— Items from a dataset —
= = = = =
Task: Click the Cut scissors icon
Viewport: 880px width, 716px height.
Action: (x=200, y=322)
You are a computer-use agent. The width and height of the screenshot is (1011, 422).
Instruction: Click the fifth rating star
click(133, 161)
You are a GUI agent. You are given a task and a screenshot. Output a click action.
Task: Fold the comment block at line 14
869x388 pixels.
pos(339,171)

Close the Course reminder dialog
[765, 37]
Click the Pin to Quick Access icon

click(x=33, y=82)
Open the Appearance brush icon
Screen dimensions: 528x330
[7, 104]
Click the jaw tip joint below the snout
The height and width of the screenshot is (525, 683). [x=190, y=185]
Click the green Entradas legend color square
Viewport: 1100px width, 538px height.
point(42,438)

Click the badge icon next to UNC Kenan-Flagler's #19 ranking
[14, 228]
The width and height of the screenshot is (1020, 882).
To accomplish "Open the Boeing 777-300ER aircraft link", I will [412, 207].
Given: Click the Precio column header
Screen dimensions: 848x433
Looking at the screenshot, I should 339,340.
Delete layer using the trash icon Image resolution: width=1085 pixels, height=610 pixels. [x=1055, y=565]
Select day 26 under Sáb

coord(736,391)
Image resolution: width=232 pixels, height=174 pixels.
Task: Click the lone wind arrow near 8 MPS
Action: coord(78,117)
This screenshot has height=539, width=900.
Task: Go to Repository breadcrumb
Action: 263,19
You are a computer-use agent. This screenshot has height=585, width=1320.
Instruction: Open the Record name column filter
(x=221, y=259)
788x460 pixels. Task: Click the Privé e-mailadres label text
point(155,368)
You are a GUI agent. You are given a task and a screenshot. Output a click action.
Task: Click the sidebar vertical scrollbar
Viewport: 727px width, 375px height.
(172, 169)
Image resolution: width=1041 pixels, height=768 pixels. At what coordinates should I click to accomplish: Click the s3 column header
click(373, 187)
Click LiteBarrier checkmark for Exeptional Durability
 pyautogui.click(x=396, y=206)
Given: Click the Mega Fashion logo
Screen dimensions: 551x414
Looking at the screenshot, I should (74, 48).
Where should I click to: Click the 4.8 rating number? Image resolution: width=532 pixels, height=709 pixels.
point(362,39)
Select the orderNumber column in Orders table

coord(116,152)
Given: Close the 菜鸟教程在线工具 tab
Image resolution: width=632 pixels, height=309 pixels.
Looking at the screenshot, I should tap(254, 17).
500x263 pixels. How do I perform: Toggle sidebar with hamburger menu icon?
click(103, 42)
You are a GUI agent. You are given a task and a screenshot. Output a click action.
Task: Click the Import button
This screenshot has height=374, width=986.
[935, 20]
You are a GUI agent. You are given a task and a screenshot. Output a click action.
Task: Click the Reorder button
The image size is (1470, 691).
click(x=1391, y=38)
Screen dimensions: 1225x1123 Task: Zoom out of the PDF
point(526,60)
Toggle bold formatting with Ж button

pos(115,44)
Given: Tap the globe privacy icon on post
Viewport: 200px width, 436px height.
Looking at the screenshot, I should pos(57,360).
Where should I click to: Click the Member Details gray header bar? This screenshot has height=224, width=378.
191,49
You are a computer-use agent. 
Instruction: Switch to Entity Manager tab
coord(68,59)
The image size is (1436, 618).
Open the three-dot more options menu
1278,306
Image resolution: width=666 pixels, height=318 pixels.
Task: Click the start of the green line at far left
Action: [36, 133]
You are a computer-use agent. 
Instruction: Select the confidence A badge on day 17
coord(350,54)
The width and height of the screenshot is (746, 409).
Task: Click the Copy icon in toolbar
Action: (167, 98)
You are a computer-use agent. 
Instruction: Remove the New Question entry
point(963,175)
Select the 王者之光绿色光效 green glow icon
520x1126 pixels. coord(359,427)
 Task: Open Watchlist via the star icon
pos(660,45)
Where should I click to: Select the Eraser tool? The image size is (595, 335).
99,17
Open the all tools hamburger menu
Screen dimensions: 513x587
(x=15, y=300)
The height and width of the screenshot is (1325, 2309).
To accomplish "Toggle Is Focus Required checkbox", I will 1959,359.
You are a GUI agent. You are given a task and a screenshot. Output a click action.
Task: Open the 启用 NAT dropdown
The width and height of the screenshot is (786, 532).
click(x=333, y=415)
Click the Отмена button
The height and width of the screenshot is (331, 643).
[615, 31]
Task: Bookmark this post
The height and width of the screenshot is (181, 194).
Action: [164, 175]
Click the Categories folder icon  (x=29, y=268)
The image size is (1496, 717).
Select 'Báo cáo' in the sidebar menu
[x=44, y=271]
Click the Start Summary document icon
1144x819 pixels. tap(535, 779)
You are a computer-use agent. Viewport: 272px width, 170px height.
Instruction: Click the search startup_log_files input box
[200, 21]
= = = = =
— WHAT THE TASK ASKS —
Looking at the entries above, count the lines that hold the string "will" and reply with the count alone.

— RESPONSE —
2